▶ [PROBLEMS]:
• a. In the pull request thread about the unsigned char fix, which compiler option does laanwj suggest passing for now instead of changing the code to use 'signed char'?
• b. Write a continuation of the pull request thread on the unsigned char fix, starting right after its last comment.

Unsigned char fix & fix undefined phexdigits[255] #1122

dlitz commented at 4:52 AM on April 18, 2012: contributor

This pull request contains two fixes:

Fix test failures on Linux on ARM, which is a platform where "char" is unsigned ("char" is signed on x86). This causes IsHex() to erroneously return true, and Debian doesn't automatically move new versions of bitcoin to its testing distribution, due to the build failures on arm.
Fix a bug where the statically-defined phexdigits is missing an entry, because there's a newline with no comma between "-1" and "-1".

Cheers,

Dwayne

Fix phexdigits[255] is undefined. a6fa147c8d

Fix bugs on 'unsigned char' platforms.

In ISO C++, the signedness of 'char' is undefined.  On some platforms (e.g.
ARM), 'char' is an unsigned type, but some of the code relies on 'char' being
signed (as it is on x86).  This is indicated by compiler warnings like this:

 bignum.h: In constructor 'CBigNum::CBigNum(char)':
 bignum.h:81:59: warning: comparison is always true due to limited range of data type [-Wtype-limits]

 util.cpp: In function 'bool IsHex(const string&)':
 util.cpp:427:28: warning: comparison is always false due to limited range of data type [-Wtype-limits]

In particular, IsHex erroneously returned true regardless of the input
characters, as long as the length of the string was a positive multiple of 2.

Note: For testing, it's possible using GCC to force char to be unsigned by
adding the -funsigned-char parameter to xCXXFLAGS.

8c8e8c2e93

laanwj commented at 5:25 AM on April 18, 2012: member

The 'signed char' doesn't really make me happy. We use 'char' with the implicit assumption that it's signed all over the code base. Many programs do this. We make worse assumptions about data types (see #888). Changing this assumptions will require quite some thought especially in serialize.h.

Why not just pass -fsigned-char for now?

ACK on adding an entry/comma, good catch

dlitz commented at 5:46 AM on April 18, 2012: contributor

Assuming that 'char' is signed is a bug; ISO C and C++ leave it undefined. The fact that Satoshi's prototype was a little bit sloppy isn't much of a reason to never fix these bugs.

Is -fsigned-char portable? (Does clang support it?) What happens when you link against a library that defines char differently?

Since I've already put in the effort of finding these and submitting a patch to fix them, why wouldn't you accept the patch? These bugs aren't going to get fixed, otherwise.

laanwj commented at 5:50 AM on April 18, 2012: member

Yes, clang supports that option. So does MSVC2010. Linking against a library that defines char otherwise should not be a problem as the in-memory representation is the same.

▶ [GIVEN INFORMATION]:
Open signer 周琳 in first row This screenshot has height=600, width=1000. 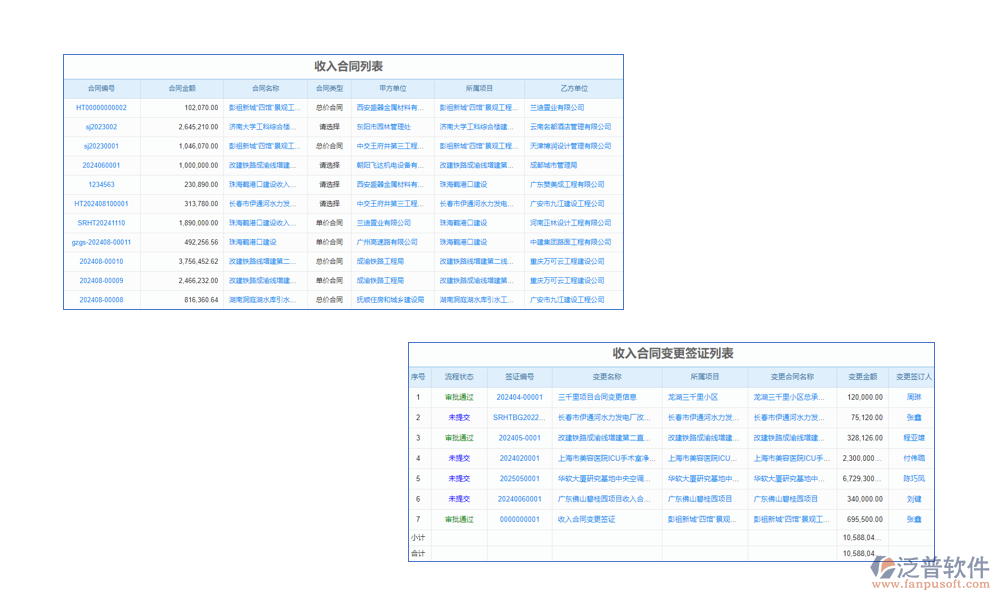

▶ [RESPONSES IN ORDER]:
• a. -fsigned-char

• b.
I agree that it's no reason to never fix these, but have you checked all other places where char is used? Are you sure that unsigned chars won't break on some obscure serialization cases? (that are currently not covered by unit tests?)

If not, we can not support compiling with unsigned chars.

laanwj commented at 6:02 AM on April 18, 2012: member

Eventually the fix would be to forbid the usage of plain char completely, and define our own typedefs for signed and unsigned char (or use posix uint8_t / int8_t, even better as we assume 8-bitness?), and force the use of those everywhere.

Edit: but don't get me wrong, I'm not opposed to accepting this. I'm just wary that it might not solve the entire issue.

dlitz commented at 1:41 PM on April 18, 2012: contributor

Actually, not every use of char needs to be changed. Cases where char refers to the characters of a human-readable string should be left as-is (since things like open use const char *).

I searched for every instance of char, and skipped anything that looked like it was just ordinary string handling. GCC was helpful, because it gave warnings where >= 0 checks were being done on an unsigned char variable. Admittedly, I used my intuition to make that call. I'm more familiar with C than I am with C++, and I'm not extremely familiar with the Bitcoin codebase. You're right that this might not solve the entire issue, but I think it's a useful step.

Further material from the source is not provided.